As we can see, there are 248 users which have the combination

In [37]:
# Let's see which users have that
x = l[:10]
print(x)

[frozenset({'tensorflow', 'lxml', 'keras'}), frozenset({'tensorflow', 'midi', 'keras'}), frozenset({'hdfs3', 'python-resize-image', 'opencv-python', 'tqdm', 'keras', 'tensorflow', 'docopt', 'logger', 'scikit-image'}), frozenset({'dill', 'keras', 'tensorflow', 'scikit-learn', 'matplotlib'}), frozenset({'pymongo', 'pip', 'packaging', 'keras', 'transforms3d', 'tensorflow', 'pykitti', 'unrealcv', 'xxhash'}), frozenset({'sgf', 'tqdm', 'keras', 'pygame', 'tensorflow', 'scikit-learn', 'theano'}), frozenset({'sphinx-gallery', 'pillow', 'ipykernel', 'keras', 'nbsphinx', 'tensorflow', 'scikit-learn', 'cython'}), frozenset({'tensorflow', 'pillow', 'dill', 'keras'}), frozenset({'olefile', 'singledispatch', 'certifi', 'html5lib', 'pytz', 'backports-shutil-get-terminal-size', 'subprocess32', 'keras', 'tensorflow', 'pyparsing', 'simplegeneric', 'theano', 'scandir', 'pbr', 'pillow', 'jupyter', 'jupyter-console', 'werkzeug', 'moviepy', 'imageio', 'matplotlib', 'backports-abc', 'tqdm', 'cycler', 'pathli

In [38]:
# Let's get top 10 recommendations for our 10 users

for stack in x:
    # First get the id for the stack
    stack_id = manifest_to_id_dict.get(stack)
    print("Stack is: ", stack)
    recommendations = model.topN(user=stack_id, n=10)
    print("========================================")
    print("Recommendations are: ", set(get_packages_from_id(recommendations)) - set(stack))
    print("========================================")

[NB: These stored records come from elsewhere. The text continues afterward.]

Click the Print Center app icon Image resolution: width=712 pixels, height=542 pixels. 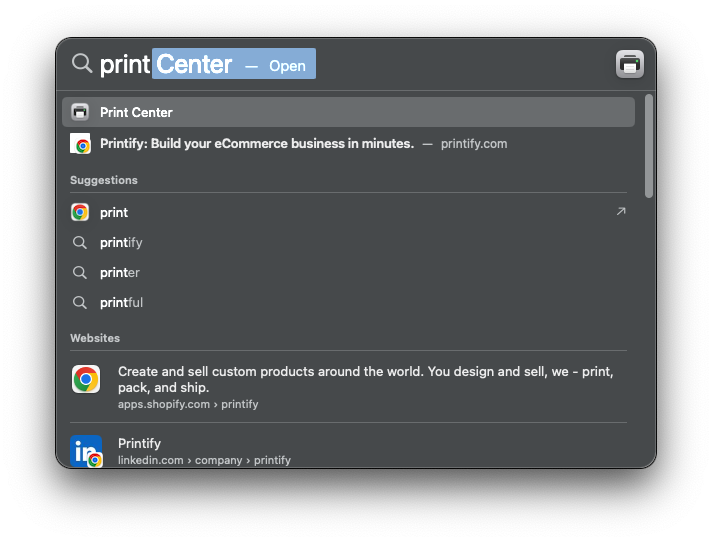pos(80,112)
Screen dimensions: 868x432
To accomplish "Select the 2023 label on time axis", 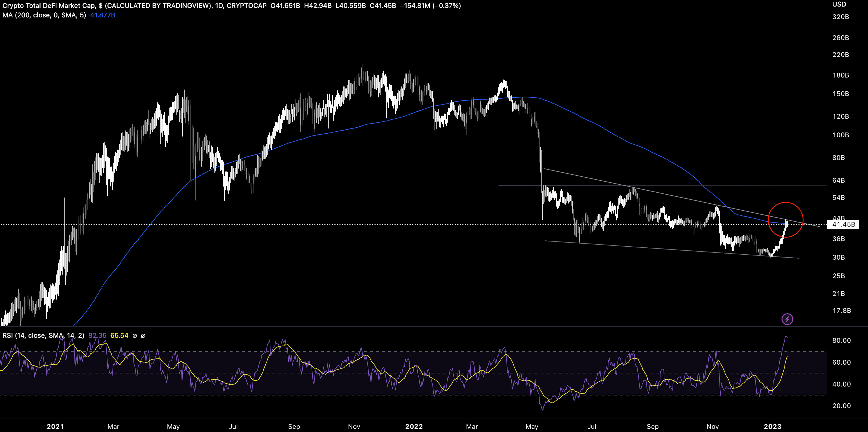I will (772, 426).
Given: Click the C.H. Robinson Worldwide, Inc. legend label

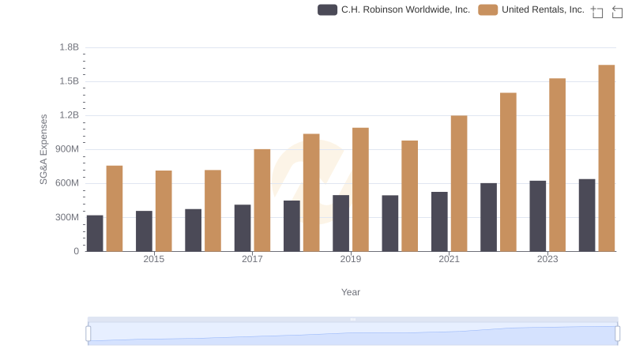Looking at the screenshot, I should (405, 10).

Stack is:  frozenset({'tensorflow', 'lxml', 'keras'})
Recommendations are:  {'requests', 'django', 'python-dateutil', 'fabric', 'flask', 'scipy', 'docutils', 'future', 'gunicorn', 'wsgiref'}
Stack is:  frozenset({'tensorflow', 'midi', 'keras'})
Recommendations are:  {'requests', 'django', 'tqdm', 'flask', 'colorama', 'docutils', 'botocore', 'gunicorn', 'virtualenv', 'networkx'}
Stack is:  frozenset({'hdfs3', 'python-resize-image', 'opencv-python', 'tqdm', 'keras', 'tensorflow', 'docopt', 'logger', 'scikit-image'})
Recommendations are:  {'requests', 'pygments', 'python-dateutil', 'docutils', 'pyyaml', 'gunicorn', 'psycopg2', 'virtualenv', 'pytz', 'wheel'}
Stack is:  frozenset({'dill', 'keras', 'tensorflow', 'scikit-learn', 'matplotlib'})
Recommendations are:  {'requests', 'tqdm', 'networkx', 'colorama', 'docutils', 'pyparsing', 'virtualenv', 'pytest', 'tornado', 'nose'}
Stack is:  frozenset({'pymongo', 'pip', 'packaging', 'keras', 'transforms3d', 'tensorflow', 'pykitti', 'unrealcv', 'xx

In my observation, after removing the transitives from training, the recommendations are becoming more irrelevant.